Math should work for you, not intimidate you!

1. Math should work for you, not intimidate you! • Math is a means to tell us “how much” • Fundamentally it is a tool for you to use! • Math has power • Math can help you communicate and CONVINCE! • Use numbers to your advantage. • Math can actually be fun. (like a puzzle) • As in any discipline, Take a deep breath and don’t stress -- one step at a time. • A few tricks of the trade can help!

2. Constants/ Conversion Factors Pay attention to Units • 1’ head = .434 psi • 1 psi = 2.31 ‘ head • 1 ft3 of volume = 7.48 gallons • 1 gallon water = 8.34 pounds • 1 gallon water = 3.785 Liters • 1 ton = 2000 lbs • 1 mile = 5280 ft • 1 acre = 43,560 ft2

3. Constants/Conversion Factors • 1 hp = 746 watts or .746 kW • 1% = 10,000 mg/l • F = (C x 9/5) + 32 • C = (F – 32) x 5/9 • Pie = 3.14 • 1 kg = 2.2 lbs

4. Length, Area and Volume – square/rectangular • Length: size of a line, how long is a pipeline or a road, etc. Measure in inches, feet, miles, cm, meters, km. • Area: how big is a surface, how big is a wall, or parking lot, etc. Measure in ft2 , acres, m2, hectares. • Volume: how much does it hold, as in a tank, a bottle, a truck bed • Area = length X width • Volume = area x depth (or length x width x depth) • What is the floor area of a tank 4 ft wide by 8 ft long? • If that tank is 6 feet deep what is its volume? • How many gallons is that? • If 25% full? • Volume of 18” long by 32” wide and 2’ deep tank holds how much water? • (hint: units can trip you up here)
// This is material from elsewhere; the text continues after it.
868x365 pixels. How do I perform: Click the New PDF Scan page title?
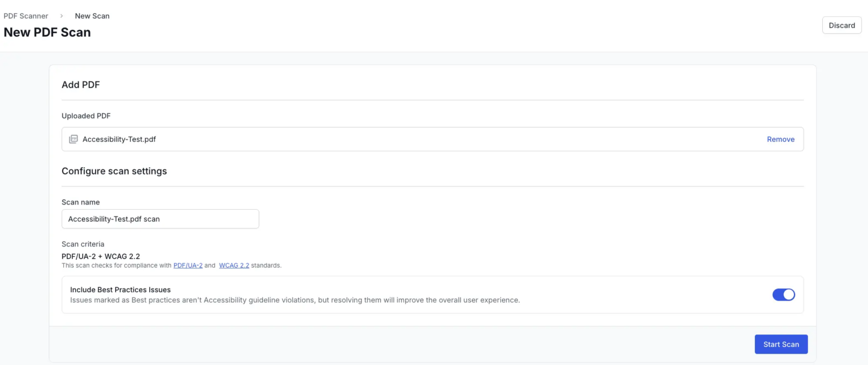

5. Volumes- Circular many problems can be seen as cylinders from circular clarifiers to pipelines. • Area = Pi x R2 • Volume = area x depth (or if laying down like a pipe V = A x length) • A 10 MGD facility has an 118’(diameter) clarifier with 13.5’ sidewall depth, how many gallons can it hold? (First figure volume in cubic feet then convert to gallons.) • How much wastewater is held in an 18 inch interceptor running for 1 and ½ miles? (note 2 different units are in play) Then in the real world, does the pipe run full? Diameter Radius

6. Volumes • An aerobic digester is 50 ft in diameter, with a side water depth of 10 ft. If the desired air supply for this digester was determined to be 40 cfm/1000 - cu ft of digester capacity, what is the total cfm required for this digester? • (.785*50*50*10)/1000)= 19.6 1,000 cu ft • 40 / 1000 = x / 19.6 1000 cu ft • 40 * 19.6 =784 cfm Air

7. Concentration and mass relationships • “Loading” formula: flow(mgd) X Concentration(mg/L) X 8.34 = pounds/day • (what is this “magic factor” 8.34?) basically it is the weight of water in English units! One gallon of water weighs 8.34 lbs. Thus, looking at units because we are dealing with dilute solutions, the approximation is used that 1 liter of solution weighs the same as one liter of water, thus, 1L weighs 1Kg = 1,000 grams, and a milligram is 1/1,000 gram, so when calculating the million in million gallons (or mgd) is cancelled by the mg/L (which by the way is essentially the same as a part per million) • So you have millions time parts per million then multiply by the unit weight of water (in English units) to get pounds! • What is the influent loading to a plant that treats 2.5 mgd if the BOD5 concentration is 210 mg/L? • How many pounds of solids are in an aeration basin holding 1.1 million gallons if the mixed liquor concentration is 3150 mg/L?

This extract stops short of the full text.